By Carl Kozlowski
From the moment the new film Last Vegas was first announced, it seemed like it was trying to be The Hangover for AARP members. After all, the four old stars—Michael Douglas, Robert DeNiro, Morgan Freeman and Kevin Kline—individually unable to draw flies at the box office anymore—were being dropped into Sin City for a wild bachelor party weekend.
Such an obvious knock-off could have spelled trouble. The Hangover movies overstayed their welcome with two progressively worse sequels. And who wants to see four guys approaching 70 hitting on coeds and twenty-something women for two hours?
But Douglas has long protested such assumptions, insisting that Last Vegas is a much different movie than those raunchy predecessors. And he’s right, with his film delivering a fun romp that actually has some emotional resonance to go with its wild moments.
The movie kicks off in 1955, when the friends were 12 years old and calling themselves the “Flatbush Four,” chasing girls and engaging in neighborhood escapades. But in a hilarious switch, the movie cuts to the present day with a title card reading “58 Years Later” and shows that Sam (Kline) has been married 40 years and is already trapped in a retirement community with much older people, while Archie (Freeman) recently suffered a minor stroke that resulted in his overly concerned son keeping him on house arrest, and Paddy (DeNiro) has spent the past year wearing a bathrobe in his apartment and mourning the loss of his wife.
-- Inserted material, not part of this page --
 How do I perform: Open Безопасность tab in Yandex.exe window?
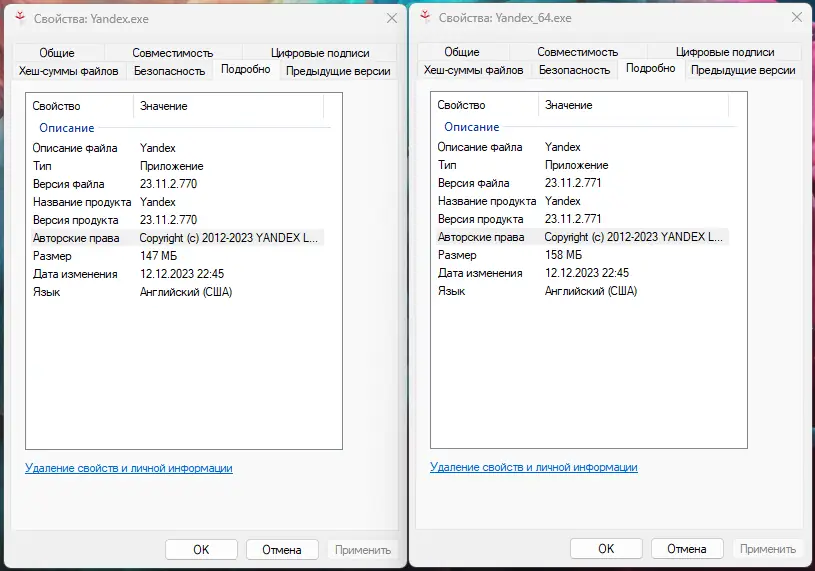(x=169, y=71)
That leaves it up to Billy (Douglas) to be living the high life, shacked up with a 31-year-old girlfriend in a Malibu beach house until he’s forced to perform the eulogy at the funeral of a friend who was just two years older than himself. Feeling his mortality while up at the pulpit, Billy vows to live life to the fullest and proposes to his girlfriend right there at the service.
And so the four friends reunite in Vegas for Billy’s bachelor party weekend, with each of Billy’s buddies hoping to recapture some magic of their own while Billy suddenly gets cold feet. The reason for his reticence is a lounge singer (Mary Steenburgen) he stumbles upon and has an instant connection with, a connection that is age-appropriate and makes him realize that at 70 it may be time to grow up.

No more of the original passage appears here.